School reopenings, an intensely debated matter, have varied sharply across the country, with some private and religious schools opening before public schools and teachers in some areas protesting any early return.
But the decision Saturday by the US Food and Drug Administration to grant emergency use authorization to a new single-dose vaccine from Johnson & Johnson has boosted the prospects for earlier reopenings.
“We now have three really efficacious vaccines,” Fauci said on ABC’s “This Week.”
For now, none of the three authorized vaccines in the US (also including Pfizer/BioNTech and Moderna) has been cleared for children under 16, but trials on children are under way.
Children in high school—roughly ages 14-18 in the United States—should be able to get the vaccine “sometime this fall,” Fauci told NBC’s “Meet the Press.”
“I’m not sure it’ll exactly be on the first day that school opens, but pretty close to that,” he added.
Data are still being compiled on the vaccines’ safety and efficacy for children in elementary or middle school—usually aged between five and 13 years old in the United States—so “realistically” they many not be able to receive the vaccine until late 2021 or early 2022, Fauci said.
Children and adolescents are less commonly infected with the virus than adults, and in-person learning in schools has not been associated with substantial community transmission.
With Covid-19 still ravaging the US, the worst-hit country in the world, roughly half of students are currently attending school in person, the New York Times reported recently.
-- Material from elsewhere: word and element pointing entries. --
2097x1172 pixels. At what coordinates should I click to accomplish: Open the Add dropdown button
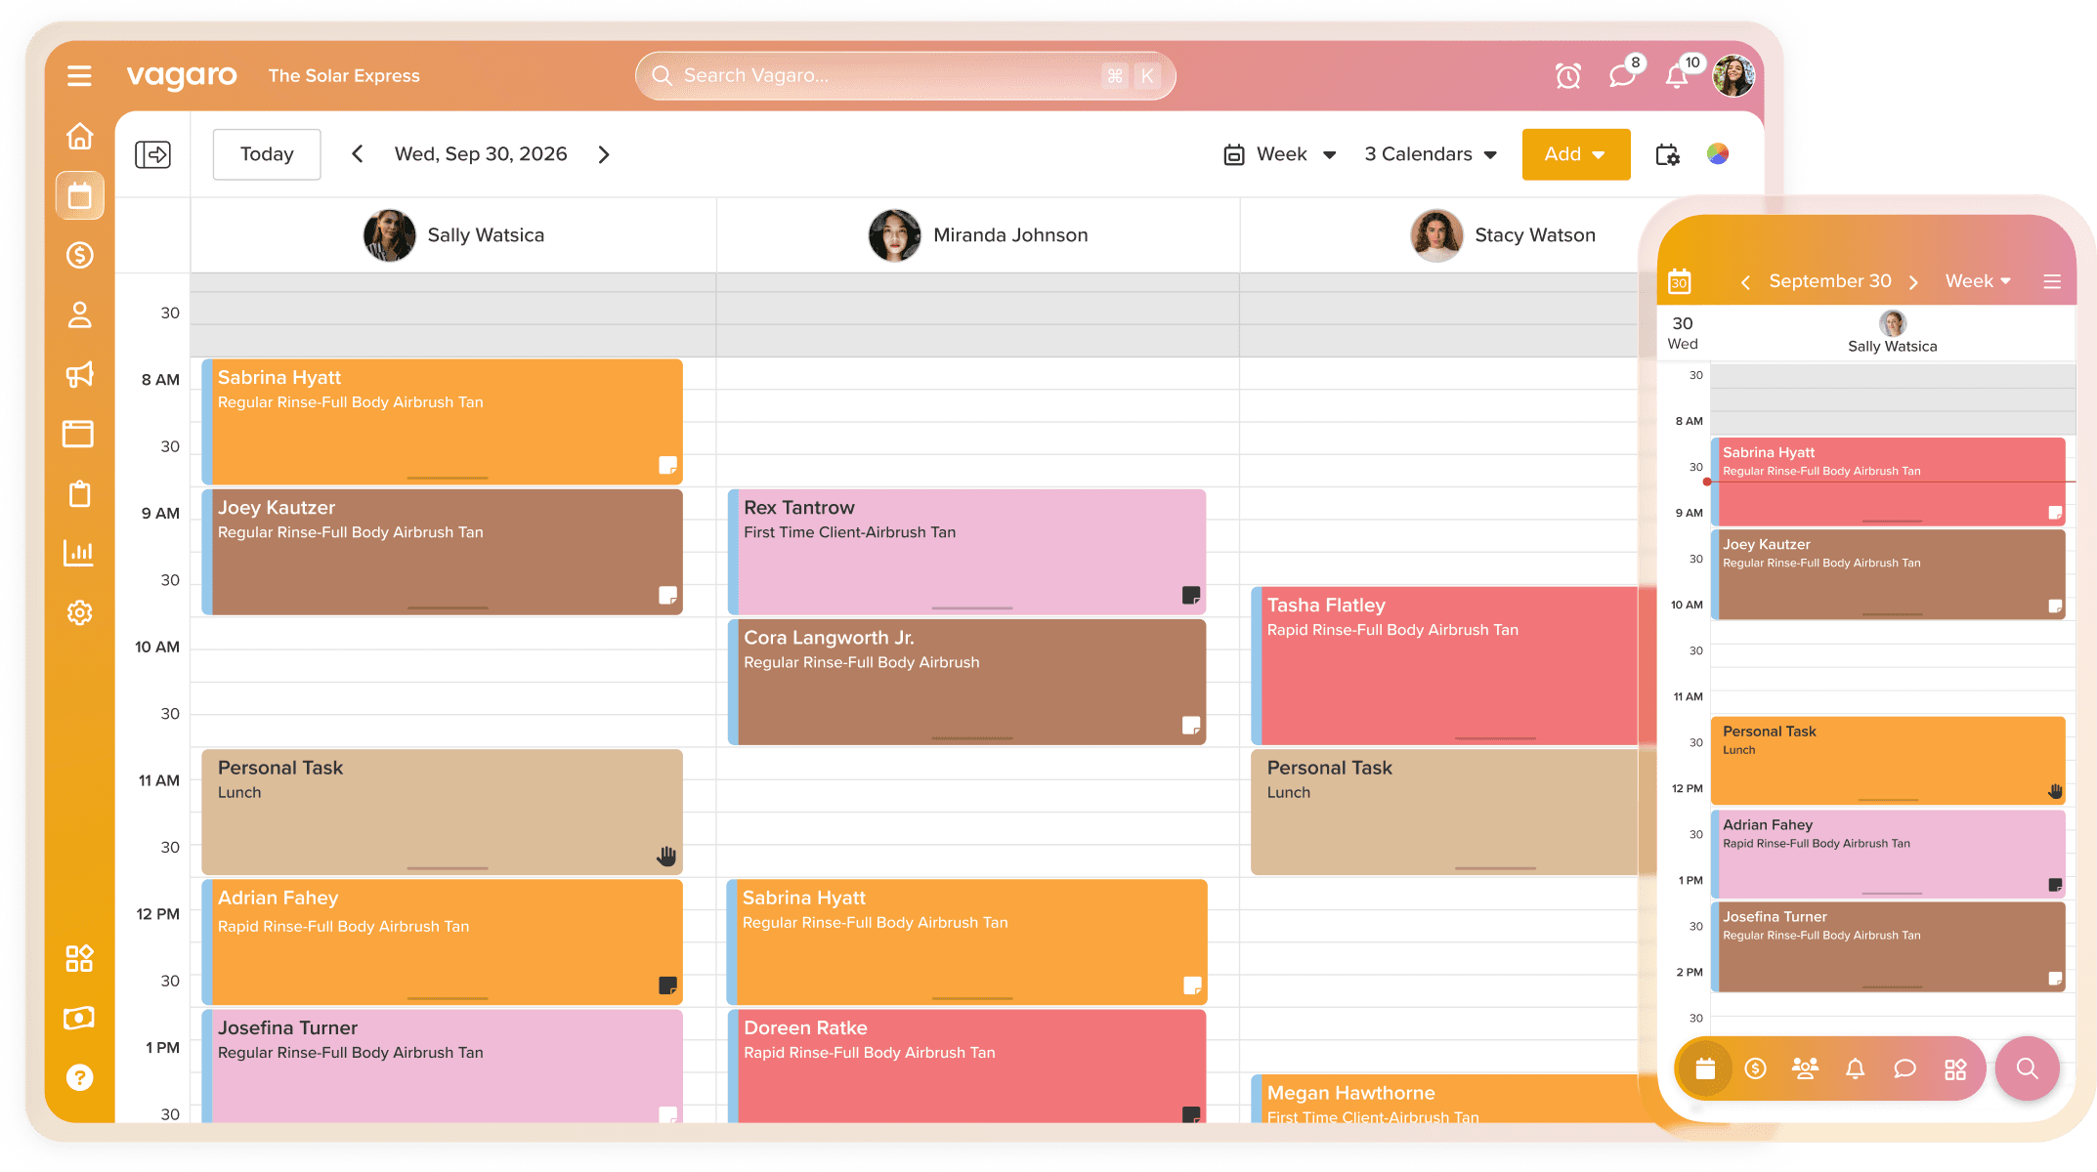1575,154
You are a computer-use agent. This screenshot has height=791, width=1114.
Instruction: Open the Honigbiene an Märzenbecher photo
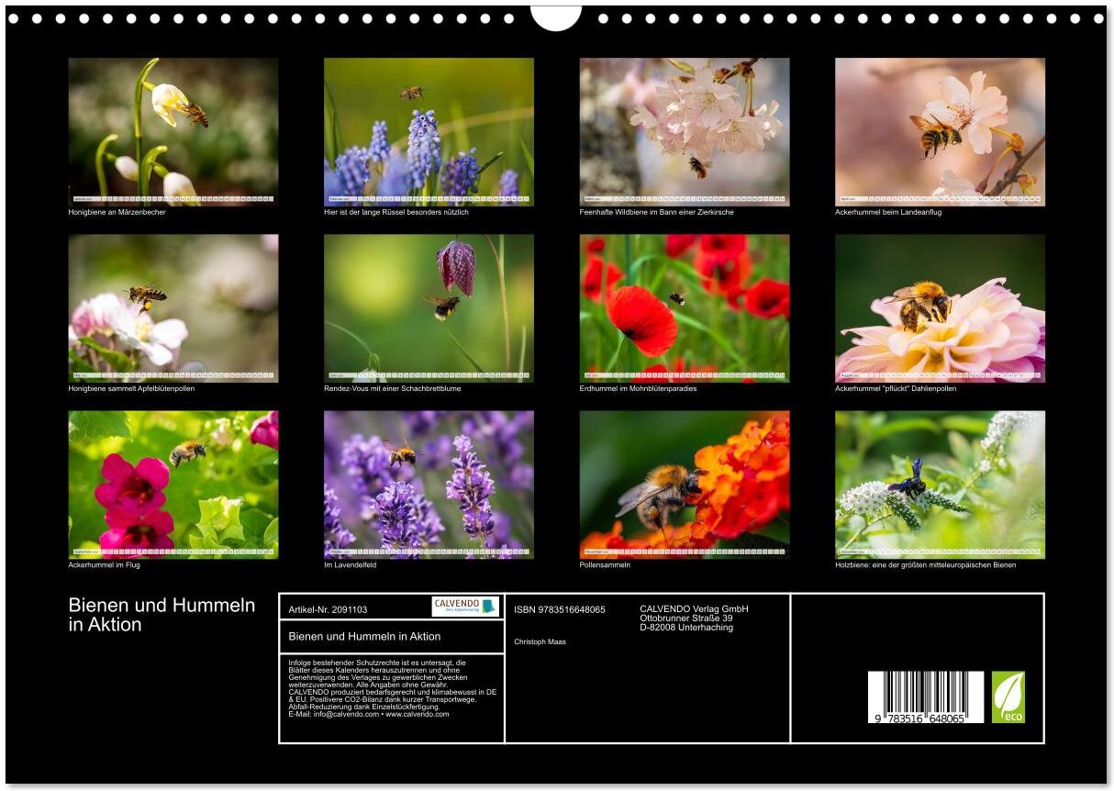coord(173,131)
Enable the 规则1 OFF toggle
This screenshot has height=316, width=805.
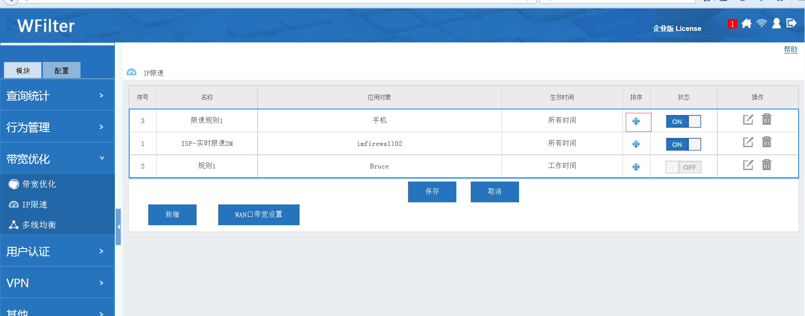click(683, 168)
Earlier this month the US Centers for Disease Control and Prevention (CDC) issued new guidelines urging schools to reopen safely and as soon as possible.
The strategy emphasizes universal masking, handwashing and disinfection, as well as contact tracing. The plan spends relatively little time on the subject of ventilation—where problems are more expensive to remediate—despite this being the virus’s main transmission route.
The CDC recommends vaccination for teachers and staff as soon as supply is available, and calls for different approaches depending on the level of community transmission in a given area.